Lesetext:
______________________________

Daphne Huber zur EU-Entscheidung, Glyphosat um zehn Jahre zu verlängern

Einen heißen Herbst sollte es für den Pflanzenschutz geben. Mit der Empfehlung der EU-Kommission, das Herbizid Glyphosat für weitere zehn Jahre bis 2033 in der EU zuzulassen, ist in dieser Woche eine wegweisende Vorentscheidung gefallen, bevor die ersten Herbststürme durchs Land fegen. Ein solch besonnenes, auf wissenschaftlichen Fakten basierendes Signal der EU-Behörde trägt zur Beruhigung der hitzigen Diskussionen pro und contra Glyphosat in der Agrarbranche bei.

Manche sprechen schon davon, dass die Vernunft am Ende doch siegen könnte. Denn auch auf dem EU-Agrarrat in dieser Woche in Brüssel bescheinigte der grüne Bundesagrarminister Cem Özdemir den Plänen der EU-Kommission zur Reduktion von Pflanzenschutzmitteln (SUR) handwerkliche Fehler. Und wer die Rede von EU-Präsidentin Ursula von der Leyen zur Lage der EU vor Kurzem genau verfolgt hat, konnte wohl die Zwischentöne in ihren erstaunlich langen Ausführungen zum europäischen Green Deal erkennen. Sie schlug angesichts der neuen Versorgungslage mit Nahrungsmitteln vor, ihr eigentliches Lieblingsprojekt zu überarbeiten. Damit sind die Weichen gestellt in Richtung einer Ernährungssicherung im Einklang mit einer ressourcenschonenden Bewirtschaftung. Dazu gehört der Zugang zu technischem Fortschritt, verbunden mit Regeln, die eine sachgemäße Anwendung im Hinblick auf Arten- und Umweltschutz sowie Verbrauchergesundheit sicherstellen. Pflanzenschutz - richtig angewendet - ist dabei ein wichtiger Bestandteil.

______________________________

Angezeigte Informationen:
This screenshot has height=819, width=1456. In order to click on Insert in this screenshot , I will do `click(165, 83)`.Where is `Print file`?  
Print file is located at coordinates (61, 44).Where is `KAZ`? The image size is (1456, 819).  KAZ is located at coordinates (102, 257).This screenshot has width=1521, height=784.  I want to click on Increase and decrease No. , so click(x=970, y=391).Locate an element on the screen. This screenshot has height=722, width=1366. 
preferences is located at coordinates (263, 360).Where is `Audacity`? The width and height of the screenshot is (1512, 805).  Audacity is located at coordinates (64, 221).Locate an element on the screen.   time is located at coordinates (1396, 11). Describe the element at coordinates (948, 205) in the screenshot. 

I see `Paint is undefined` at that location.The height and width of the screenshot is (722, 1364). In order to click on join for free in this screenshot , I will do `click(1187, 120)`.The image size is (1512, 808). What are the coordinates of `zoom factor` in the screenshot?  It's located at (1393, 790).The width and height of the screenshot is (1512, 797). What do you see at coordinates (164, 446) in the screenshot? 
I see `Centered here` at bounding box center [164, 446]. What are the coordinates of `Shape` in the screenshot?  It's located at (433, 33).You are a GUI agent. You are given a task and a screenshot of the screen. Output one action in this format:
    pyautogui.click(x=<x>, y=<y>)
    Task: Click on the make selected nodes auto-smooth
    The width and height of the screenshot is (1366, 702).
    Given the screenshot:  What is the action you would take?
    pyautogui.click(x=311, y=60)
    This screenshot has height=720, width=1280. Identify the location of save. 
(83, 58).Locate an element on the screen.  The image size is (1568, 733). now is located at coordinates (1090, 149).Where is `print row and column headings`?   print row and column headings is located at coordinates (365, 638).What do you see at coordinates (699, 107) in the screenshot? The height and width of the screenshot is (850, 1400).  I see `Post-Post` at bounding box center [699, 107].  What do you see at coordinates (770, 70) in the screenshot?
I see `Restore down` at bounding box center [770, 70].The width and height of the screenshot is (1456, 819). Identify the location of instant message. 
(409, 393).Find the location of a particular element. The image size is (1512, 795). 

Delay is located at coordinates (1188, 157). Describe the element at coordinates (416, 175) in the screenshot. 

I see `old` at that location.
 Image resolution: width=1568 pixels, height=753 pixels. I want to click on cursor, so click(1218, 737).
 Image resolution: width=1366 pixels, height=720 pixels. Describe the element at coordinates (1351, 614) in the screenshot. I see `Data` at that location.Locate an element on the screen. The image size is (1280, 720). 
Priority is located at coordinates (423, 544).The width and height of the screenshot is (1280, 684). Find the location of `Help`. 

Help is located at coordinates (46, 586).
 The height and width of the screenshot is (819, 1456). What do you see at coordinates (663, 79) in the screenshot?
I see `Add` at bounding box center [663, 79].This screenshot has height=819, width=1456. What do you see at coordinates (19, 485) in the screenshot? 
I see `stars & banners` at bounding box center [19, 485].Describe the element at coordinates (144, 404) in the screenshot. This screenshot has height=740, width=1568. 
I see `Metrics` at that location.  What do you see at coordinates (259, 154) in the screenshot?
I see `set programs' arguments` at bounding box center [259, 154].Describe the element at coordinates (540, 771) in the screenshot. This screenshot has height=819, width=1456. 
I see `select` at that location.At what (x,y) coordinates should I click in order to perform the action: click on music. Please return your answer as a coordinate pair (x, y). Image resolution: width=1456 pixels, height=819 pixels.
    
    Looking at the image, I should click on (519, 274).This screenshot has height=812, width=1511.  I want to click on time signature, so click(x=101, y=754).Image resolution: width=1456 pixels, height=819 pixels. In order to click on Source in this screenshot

______________________________

Aufgabe: Bis zu welchem Jahr soll Glyphosat laut Lesetext nach der Empfehlung der EU-Kommission in der EU zugelassen werden? Antworte bitte in einem Satz.

Richtige Lösung: Glyphosat soll bis 2033 in der EU zugelassen werden.